Kenney did not reply to a request for comment from the Delaware Valley Journal. However, he told the Forward that Philadelphia’s Office of Immigrant Affairs (OIA) and the Office of City Representative (OCR) have been in discussions with representatives of the local Palestinian community to host an event that recognizes their contributions to the city and region. The Palestinian Day of Solidarity resulted from those conversations and is not a statement on international affairs or the ongoing Israeli/Palestinian conflict.
“I participated in the event as I have done for countless events recognizing our ethnically and religiously diverse communities,” the mayor said, pointing out that he also attended an event on antisemitism.
Saval, and council members Kendra Brooks, Jamie Gauthier, and Maria Quinoñes Sanchez also declined to respond when contacted by Delaware Valley Journal.
A reporter at the event tweeted that Saval, while speaking at the podium, referenced a “right of return” of Palestinian-Arabs to Israel — which Feldman described as a known demographic ploy to destroy Israel. Saval also mentioned the “occupation” of Palestine, a “demonstrably false canard,” said Feldman. And Saval quoted a poem by Mahmoud Darwish (who was a member of the PLO), and then called out: “Free Palestine.”
“There never was an Arab nor Muslim state in the region called Palestine prior to the amputation of 78 percent of the designated Jewish homeland to create the nation of Jordan,” the ZOA release said.
Gauthier tweeted, “We stand with our Palestinian neighbors. We see you, we value you, and we empathize with your struggle — to resist occupation and oppression, & to be recognized as a people.”
Brooks tweeted, “Today we recognize that our struggles are interconnected and we celebrate the beauty, richness, and diversity of our wonderful city.” On Facebook, she posted: “It is equally important that we advocate for the fair treatment of our Palestinian neighbors at home and abroad so that all people may live with dignity, safety, and sovereignty. We must recognize that the history into the present moment of Palestine is marked by struggle. For decades, Palestinians have faced discrimination, displacement, violence, and occupation.
“As a Black woman, I know that a threat to the rights and dignity of any people is a threat to us all. Because I know that our struggles are intertwined, I know that so too is our fight for liberation. And I know that when we lead with solidarity, we win. To all of our Palestinian friends and neighbors: may we all know freedom and justice in the new year ahead. Thank you for being a part of our beautiful city,” Brooks added.
Kenney may not have mentioned any geopolitical issues, but the picture of him with a backdrop of PLO flags was a victory for PLO propaganda, critics say.
And the fact that elected Philadelphia officials stood under the PLO flag should trouble Jewish residents and business owners, said Feldman, who is also concerned that other Jewish leaders have not rebuked Kenney and the other officials for attending the Palestinian event.
“The acceptance of this by Jewish leaders is very troubling. I have not seen a public statement condemning this by any other Jewish organization or other organizations,” Feldman said. “All decent people should be condemning anybody who calls for ending the Jewish State of Israel and establishing a state of Palestine.”

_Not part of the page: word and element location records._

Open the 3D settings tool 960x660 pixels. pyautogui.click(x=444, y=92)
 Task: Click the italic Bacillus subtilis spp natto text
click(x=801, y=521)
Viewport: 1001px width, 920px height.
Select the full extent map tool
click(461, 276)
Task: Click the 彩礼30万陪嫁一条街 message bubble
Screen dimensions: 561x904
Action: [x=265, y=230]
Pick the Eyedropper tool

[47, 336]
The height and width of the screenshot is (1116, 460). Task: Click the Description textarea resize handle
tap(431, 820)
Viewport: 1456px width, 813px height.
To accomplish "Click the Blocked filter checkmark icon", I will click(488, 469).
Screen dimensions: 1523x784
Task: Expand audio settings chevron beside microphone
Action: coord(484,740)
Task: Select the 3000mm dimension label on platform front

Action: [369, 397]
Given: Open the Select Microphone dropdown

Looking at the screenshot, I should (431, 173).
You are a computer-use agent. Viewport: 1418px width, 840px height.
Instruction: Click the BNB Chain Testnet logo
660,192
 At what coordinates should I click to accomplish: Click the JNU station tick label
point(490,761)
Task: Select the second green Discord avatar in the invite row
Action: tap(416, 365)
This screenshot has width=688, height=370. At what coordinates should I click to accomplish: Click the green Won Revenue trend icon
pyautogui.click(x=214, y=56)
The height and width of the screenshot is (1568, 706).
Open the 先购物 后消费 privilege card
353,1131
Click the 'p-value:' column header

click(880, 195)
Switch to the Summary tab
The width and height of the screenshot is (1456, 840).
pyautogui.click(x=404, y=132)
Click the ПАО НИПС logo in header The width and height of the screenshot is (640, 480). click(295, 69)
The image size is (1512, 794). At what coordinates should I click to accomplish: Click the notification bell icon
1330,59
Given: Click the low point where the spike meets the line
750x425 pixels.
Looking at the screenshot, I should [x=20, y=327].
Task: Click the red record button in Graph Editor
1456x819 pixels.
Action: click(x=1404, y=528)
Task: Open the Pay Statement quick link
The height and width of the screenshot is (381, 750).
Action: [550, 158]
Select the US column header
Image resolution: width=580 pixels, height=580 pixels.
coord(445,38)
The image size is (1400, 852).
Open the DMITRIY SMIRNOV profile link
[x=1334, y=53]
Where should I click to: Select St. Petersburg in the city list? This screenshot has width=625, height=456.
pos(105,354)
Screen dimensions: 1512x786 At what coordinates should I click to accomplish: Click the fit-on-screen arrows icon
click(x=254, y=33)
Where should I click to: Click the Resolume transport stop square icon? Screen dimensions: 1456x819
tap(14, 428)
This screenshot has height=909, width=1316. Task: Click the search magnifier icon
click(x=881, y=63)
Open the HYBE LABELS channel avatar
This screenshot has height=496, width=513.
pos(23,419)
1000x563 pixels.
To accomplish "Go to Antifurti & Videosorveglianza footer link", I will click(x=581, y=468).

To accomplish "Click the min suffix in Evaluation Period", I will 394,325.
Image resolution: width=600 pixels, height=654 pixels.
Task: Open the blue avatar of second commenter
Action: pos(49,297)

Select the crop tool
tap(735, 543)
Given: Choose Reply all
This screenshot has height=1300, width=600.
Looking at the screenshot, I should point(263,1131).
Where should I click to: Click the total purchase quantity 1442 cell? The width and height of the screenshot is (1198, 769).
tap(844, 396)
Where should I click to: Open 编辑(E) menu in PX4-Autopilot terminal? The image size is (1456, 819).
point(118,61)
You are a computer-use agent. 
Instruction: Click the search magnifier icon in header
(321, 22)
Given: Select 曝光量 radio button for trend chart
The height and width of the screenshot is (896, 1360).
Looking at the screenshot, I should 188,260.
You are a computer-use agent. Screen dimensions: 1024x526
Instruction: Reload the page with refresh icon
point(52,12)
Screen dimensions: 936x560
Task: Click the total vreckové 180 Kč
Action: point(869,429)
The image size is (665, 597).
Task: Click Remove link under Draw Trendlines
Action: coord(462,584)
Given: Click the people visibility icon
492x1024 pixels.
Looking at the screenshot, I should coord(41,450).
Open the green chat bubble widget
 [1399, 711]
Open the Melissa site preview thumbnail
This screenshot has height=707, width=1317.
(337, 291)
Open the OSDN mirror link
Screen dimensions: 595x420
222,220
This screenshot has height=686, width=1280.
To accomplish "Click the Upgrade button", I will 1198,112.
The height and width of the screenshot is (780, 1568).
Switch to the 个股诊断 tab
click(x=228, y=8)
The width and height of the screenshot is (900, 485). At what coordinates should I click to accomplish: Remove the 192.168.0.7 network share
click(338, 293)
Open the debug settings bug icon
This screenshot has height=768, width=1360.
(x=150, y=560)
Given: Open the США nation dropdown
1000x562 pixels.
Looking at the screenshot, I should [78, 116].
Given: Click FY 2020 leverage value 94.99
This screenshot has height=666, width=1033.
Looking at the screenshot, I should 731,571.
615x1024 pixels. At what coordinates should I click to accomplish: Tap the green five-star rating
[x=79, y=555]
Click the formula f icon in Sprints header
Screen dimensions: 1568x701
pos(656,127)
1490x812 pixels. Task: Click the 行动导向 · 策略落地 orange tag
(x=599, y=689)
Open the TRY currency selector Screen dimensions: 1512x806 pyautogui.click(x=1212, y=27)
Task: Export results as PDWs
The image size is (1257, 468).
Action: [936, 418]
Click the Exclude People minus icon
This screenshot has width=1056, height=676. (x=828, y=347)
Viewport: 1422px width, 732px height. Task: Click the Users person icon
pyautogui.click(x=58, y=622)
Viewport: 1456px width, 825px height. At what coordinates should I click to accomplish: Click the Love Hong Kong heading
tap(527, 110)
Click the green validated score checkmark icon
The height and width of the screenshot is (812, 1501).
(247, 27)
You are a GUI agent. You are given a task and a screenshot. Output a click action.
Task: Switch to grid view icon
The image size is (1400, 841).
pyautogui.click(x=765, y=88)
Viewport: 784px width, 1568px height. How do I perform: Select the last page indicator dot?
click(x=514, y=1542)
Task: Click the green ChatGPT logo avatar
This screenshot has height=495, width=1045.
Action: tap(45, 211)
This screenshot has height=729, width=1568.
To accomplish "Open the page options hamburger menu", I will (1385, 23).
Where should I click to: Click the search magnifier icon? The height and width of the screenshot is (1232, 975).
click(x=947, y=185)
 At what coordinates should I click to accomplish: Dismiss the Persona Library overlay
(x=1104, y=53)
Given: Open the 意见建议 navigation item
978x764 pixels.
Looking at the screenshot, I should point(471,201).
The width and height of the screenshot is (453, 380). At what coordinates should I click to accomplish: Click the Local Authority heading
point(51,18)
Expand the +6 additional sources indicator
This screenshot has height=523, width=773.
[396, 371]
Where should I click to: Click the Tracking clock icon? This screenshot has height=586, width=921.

“People are being taken in, hoodwinked by propaganda and lies,” said Feldman. “The bigger and more outrageous the lie, the more it is repeated.”
Days after the Palestinian event, the city’s director of commerce, Michael Rashid, resigned after allegedly making antisemitic remarks to employees. Rashid said he apologized to Jewish leaders for “inappropriate” comments.
In a statement Sunday, Kenney said, “I’ve accepted Mr. Rashid’s resignation today in light of his inappropriate comments. The work of the Commerce Department is far too crucial—and it’s important that the department stays focused on its mission of supporting Philadelphia’s business community at this critical time as we continue to recover from the devastating impacts of the pandemic. The city is committed to ensuring a fair and inclusive working environment where the values of respect and dignity are upheld.”